Record extracts:

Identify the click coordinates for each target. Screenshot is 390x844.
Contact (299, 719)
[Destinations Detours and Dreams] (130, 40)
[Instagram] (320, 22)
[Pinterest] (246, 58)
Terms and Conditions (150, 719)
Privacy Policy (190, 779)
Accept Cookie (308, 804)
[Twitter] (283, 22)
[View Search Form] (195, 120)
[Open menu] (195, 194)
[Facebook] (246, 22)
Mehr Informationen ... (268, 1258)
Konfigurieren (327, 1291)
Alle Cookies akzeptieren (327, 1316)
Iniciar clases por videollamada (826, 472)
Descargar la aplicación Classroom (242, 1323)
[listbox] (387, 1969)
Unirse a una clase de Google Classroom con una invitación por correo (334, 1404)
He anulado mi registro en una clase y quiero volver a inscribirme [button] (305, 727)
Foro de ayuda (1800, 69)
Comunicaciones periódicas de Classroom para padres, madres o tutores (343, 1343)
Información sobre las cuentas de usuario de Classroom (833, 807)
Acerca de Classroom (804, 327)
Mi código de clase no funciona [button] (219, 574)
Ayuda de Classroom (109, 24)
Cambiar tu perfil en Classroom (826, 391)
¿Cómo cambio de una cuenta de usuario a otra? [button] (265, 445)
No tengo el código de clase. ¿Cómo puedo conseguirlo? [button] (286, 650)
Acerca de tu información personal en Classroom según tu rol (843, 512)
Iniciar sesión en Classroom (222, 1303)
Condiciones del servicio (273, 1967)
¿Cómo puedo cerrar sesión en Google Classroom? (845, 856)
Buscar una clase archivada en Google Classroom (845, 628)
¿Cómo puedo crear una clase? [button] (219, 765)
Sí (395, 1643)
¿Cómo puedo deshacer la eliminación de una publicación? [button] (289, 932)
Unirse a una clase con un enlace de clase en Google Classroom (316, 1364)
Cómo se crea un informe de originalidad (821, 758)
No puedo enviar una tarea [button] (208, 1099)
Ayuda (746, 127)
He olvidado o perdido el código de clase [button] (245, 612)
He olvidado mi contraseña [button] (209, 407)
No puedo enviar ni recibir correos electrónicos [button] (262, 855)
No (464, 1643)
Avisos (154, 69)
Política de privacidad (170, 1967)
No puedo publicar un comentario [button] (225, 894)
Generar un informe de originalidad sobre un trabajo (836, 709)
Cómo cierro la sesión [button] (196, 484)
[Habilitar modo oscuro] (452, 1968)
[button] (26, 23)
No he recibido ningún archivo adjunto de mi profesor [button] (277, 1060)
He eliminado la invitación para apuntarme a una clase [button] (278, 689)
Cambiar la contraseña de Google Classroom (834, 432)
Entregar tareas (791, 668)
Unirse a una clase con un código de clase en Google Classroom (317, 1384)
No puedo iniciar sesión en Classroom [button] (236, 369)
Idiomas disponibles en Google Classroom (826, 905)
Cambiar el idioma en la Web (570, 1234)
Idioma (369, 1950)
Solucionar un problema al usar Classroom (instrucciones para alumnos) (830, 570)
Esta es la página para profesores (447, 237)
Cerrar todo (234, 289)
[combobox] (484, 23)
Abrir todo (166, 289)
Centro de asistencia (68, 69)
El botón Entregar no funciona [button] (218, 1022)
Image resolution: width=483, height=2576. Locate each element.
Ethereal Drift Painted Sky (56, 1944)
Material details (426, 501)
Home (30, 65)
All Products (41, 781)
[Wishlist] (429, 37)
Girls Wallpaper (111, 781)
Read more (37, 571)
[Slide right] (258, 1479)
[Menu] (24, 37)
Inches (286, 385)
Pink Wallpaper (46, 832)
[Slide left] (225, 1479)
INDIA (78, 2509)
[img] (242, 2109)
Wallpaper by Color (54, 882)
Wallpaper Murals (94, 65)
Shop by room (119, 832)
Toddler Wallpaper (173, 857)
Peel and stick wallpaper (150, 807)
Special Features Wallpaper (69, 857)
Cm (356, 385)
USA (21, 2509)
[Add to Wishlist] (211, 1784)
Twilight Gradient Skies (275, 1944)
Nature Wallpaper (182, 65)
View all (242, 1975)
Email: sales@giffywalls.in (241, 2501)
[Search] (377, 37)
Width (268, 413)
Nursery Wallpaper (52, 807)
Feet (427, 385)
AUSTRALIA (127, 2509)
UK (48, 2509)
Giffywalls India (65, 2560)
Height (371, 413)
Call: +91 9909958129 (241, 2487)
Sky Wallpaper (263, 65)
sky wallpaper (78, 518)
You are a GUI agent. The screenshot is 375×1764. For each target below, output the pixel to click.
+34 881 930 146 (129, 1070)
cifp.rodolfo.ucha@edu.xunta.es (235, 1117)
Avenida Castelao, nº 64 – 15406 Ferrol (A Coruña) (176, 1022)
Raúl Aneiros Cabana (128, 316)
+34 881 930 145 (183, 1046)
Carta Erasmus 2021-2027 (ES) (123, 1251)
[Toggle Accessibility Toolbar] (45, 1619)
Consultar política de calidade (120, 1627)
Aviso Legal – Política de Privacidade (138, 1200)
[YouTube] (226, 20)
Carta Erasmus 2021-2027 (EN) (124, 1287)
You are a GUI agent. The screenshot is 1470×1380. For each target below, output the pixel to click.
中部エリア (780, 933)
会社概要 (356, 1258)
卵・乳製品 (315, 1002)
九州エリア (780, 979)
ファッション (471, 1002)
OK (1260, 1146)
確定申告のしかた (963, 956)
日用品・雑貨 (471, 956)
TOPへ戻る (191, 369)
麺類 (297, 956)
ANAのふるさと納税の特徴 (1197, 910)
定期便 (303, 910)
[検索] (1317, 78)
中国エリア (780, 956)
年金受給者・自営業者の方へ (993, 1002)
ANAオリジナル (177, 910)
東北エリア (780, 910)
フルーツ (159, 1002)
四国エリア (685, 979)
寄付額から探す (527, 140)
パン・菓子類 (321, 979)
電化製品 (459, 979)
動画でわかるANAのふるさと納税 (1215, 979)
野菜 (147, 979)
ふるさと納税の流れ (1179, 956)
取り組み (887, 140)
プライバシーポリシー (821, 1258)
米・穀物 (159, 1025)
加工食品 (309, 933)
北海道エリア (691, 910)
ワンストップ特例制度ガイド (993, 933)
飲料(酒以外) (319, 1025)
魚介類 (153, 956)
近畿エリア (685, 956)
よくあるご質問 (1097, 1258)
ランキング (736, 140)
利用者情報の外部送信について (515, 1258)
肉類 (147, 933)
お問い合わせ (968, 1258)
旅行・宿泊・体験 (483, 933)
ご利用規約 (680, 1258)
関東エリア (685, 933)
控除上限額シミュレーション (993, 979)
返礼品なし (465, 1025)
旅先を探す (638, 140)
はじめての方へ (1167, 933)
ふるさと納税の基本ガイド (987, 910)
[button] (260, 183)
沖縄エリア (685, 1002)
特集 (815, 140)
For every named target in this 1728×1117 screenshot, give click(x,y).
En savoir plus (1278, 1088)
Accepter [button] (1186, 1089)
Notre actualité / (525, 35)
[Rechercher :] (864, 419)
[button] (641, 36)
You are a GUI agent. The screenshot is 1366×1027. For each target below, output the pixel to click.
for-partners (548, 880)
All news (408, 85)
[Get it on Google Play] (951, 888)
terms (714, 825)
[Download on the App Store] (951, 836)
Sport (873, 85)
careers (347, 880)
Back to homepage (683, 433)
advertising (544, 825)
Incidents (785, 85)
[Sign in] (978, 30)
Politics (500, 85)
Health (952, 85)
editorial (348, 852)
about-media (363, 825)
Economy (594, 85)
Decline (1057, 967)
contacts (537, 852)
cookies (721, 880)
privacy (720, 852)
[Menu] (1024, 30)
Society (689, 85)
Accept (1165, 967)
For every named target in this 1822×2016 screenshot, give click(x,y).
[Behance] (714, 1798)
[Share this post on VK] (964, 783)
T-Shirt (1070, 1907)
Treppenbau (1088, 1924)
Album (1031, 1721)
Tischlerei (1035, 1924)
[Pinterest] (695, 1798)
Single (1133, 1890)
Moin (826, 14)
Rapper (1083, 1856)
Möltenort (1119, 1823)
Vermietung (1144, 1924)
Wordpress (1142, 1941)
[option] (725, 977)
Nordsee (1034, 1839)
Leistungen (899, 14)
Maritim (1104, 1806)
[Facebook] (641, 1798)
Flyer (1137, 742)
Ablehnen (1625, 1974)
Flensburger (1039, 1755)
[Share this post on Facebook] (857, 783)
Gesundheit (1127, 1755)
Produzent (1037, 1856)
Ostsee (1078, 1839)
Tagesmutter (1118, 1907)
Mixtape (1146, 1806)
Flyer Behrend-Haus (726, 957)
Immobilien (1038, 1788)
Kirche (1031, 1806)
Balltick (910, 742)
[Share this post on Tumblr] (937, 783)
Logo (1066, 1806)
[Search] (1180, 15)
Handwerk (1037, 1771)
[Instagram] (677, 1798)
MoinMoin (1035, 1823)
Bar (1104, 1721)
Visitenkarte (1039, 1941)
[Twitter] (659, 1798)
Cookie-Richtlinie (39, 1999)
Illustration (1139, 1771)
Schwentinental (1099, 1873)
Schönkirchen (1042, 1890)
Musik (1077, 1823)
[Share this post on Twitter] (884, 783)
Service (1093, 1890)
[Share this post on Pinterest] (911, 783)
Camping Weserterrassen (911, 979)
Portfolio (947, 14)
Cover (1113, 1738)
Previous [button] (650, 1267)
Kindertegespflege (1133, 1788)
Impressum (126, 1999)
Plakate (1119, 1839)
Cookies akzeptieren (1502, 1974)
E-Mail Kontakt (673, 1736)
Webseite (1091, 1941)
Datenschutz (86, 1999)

Problem to work on: The stretch of entries above that starts with the line containing "Generar un informe" and goes on through the line containing "Centro de asistencia (68, 69)" is to be transcribed exactly, and no other line is to be transcribed.

Task answer:
Generar un informe de originalidad sobre un trabajo (836, 709)
Cómo cierro la sesión [button] (196, 484)
[Habilitar modo oscuro] (452, 1968)
[button] (26, 23)
No he recibido ningún archivo adjunto de mi profesor [button] (277, 1060)
He eliminado la invitación para apuntarme a una clase [button] (278, 689)
Cambiar la contraseña de Google Classroom (834, 432)
Entregar tareas (791, 668)
Unirse a una clase con un código de clase en Google Classroom (317, 1384)
No puedo iniciar sesión en Classroom [button] (236, 369)
Idiomas disponibles en Google Classroom (826, 905)
Cambiar el idioma en la Web (570, 1234)
Idioma (369, 1950)
Solucionar un problema al usar Classroom (instrucciones para alumnos) (830, 570)
Esta es la página para profesores (447, 237)
Cerrar todo (234, 289)
[combobox] (484, 23)
Abrir todo (166, 289)
Centro de asistencia (68, 69)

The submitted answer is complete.